═════ AVAILABLE RECORDS

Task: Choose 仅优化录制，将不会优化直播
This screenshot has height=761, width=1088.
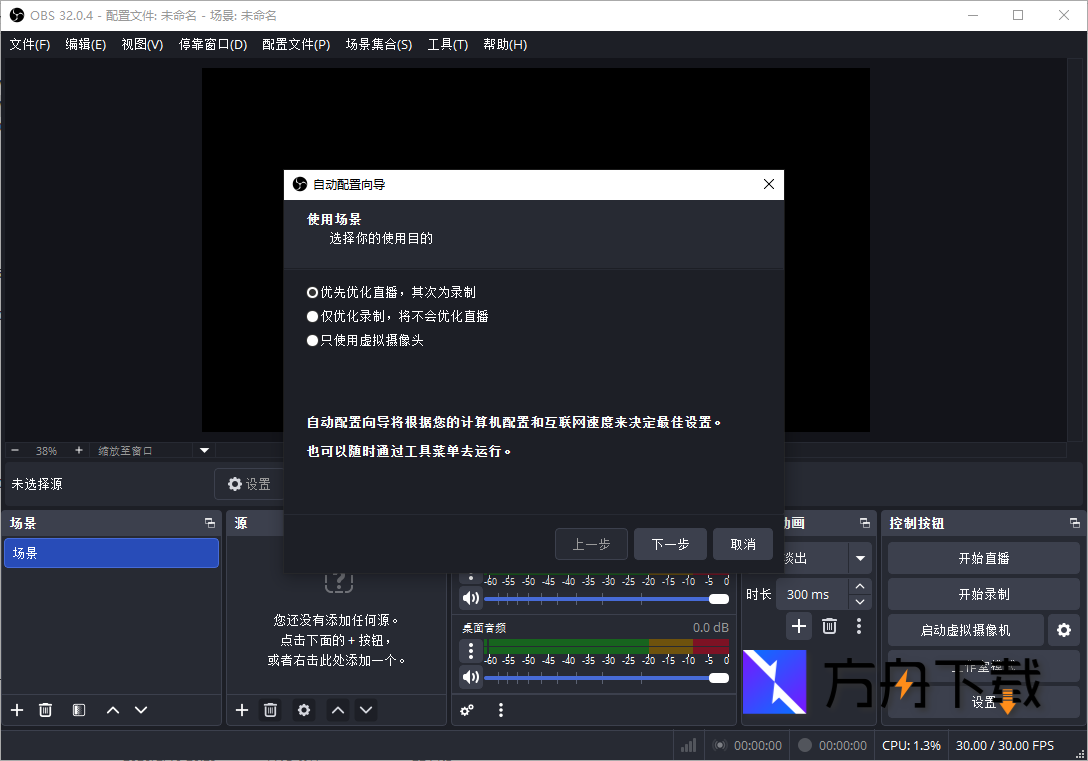Action: [311, 315]
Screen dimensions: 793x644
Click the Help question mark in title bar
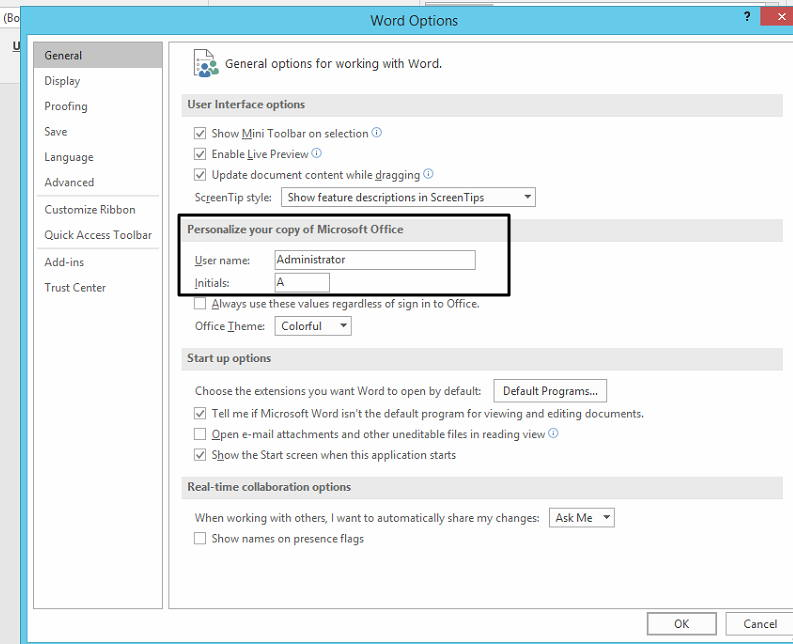(747, 18)
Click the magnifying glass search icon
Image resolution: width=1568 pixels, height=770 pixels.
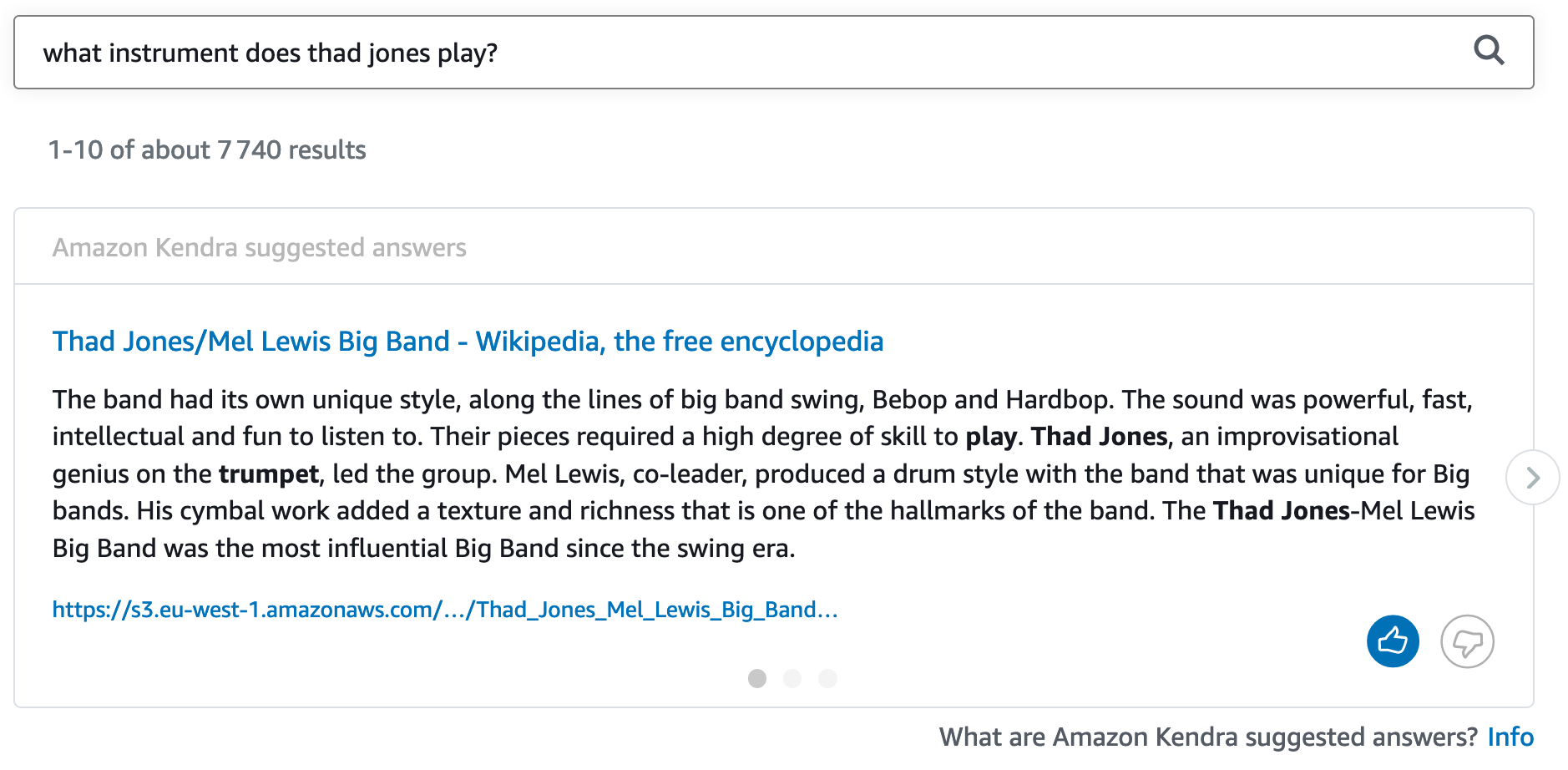tap(1488, 51)
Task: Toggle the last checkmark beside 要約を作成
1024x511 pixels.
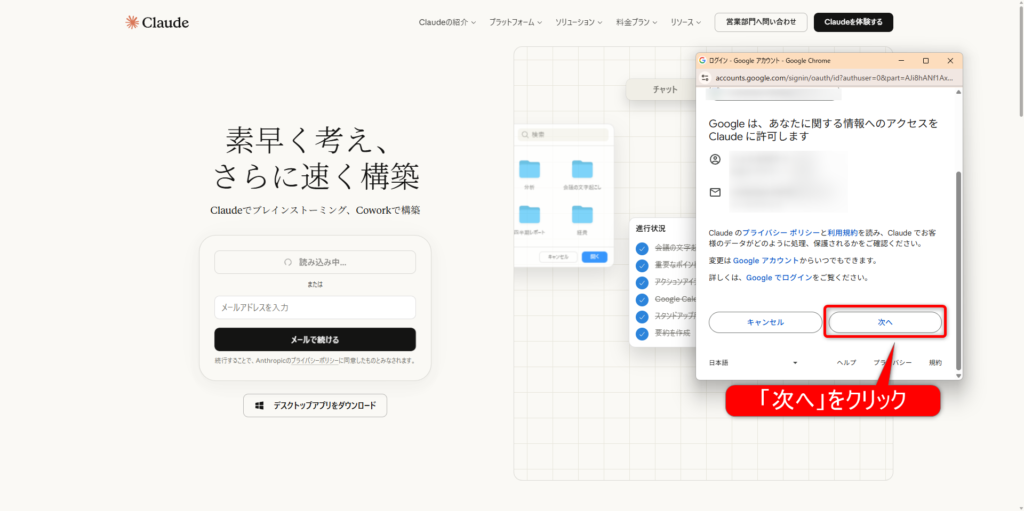Action: [642, 333]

══════════

§ **PROMPT**
The result is an exact copy of the lines from the one holding "Click the magnifying glass search icon" through the final line of the data above, both ends included, minus the pictures.

§ **EXPECTED ANSWER**
Click the magnifying glass search icon
Image resolution: width=1568 pixels, height=770 pixels.
tap(1488, 51)
Task: Toggle the last checkmark beside 要約を作成
1024x511 pixels.
Action: [642, 333]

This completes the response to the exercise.